114:00 — Dynamic optimal combination of forecasting models

In many real-world forecasting problems, we have access to several error-minimization models whose performance may depend on the current state of the studied system. It is often possible to improve prediction performance by merging these models together in an appropriate way, which depends on the system conditions. Therefore, the optimal model combination must be dynamically updated according to the available data and target.

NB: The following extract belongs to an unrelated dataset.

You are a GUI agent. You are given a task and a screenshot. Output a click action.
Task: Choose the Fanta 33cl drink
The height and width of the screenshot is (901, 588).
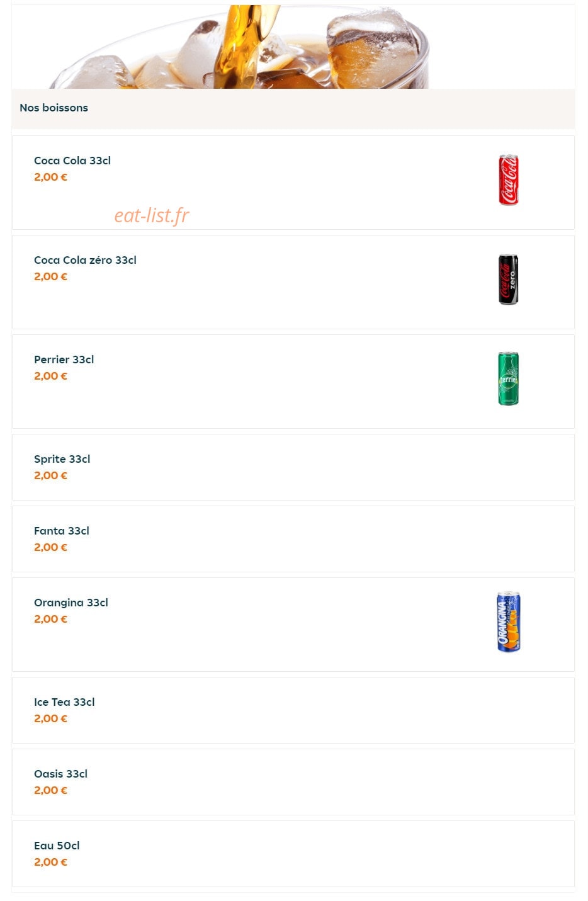[293, 539]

We review various approaches that allow us to reduce prediction error, measured by a given performance indicator such as the root mean-squared error, and formulate a general mathematical programming framework to dynamically find the optimal combination of forecasting models with respect to the chosen indicator. We then analyze the mathematical properties of the resulting optimization problem and the solution techniques required to obtain solutions. Since the data distribution is expected to evolve over time, we further discuss how to efficiently construct the training sample along with the training and validation samples.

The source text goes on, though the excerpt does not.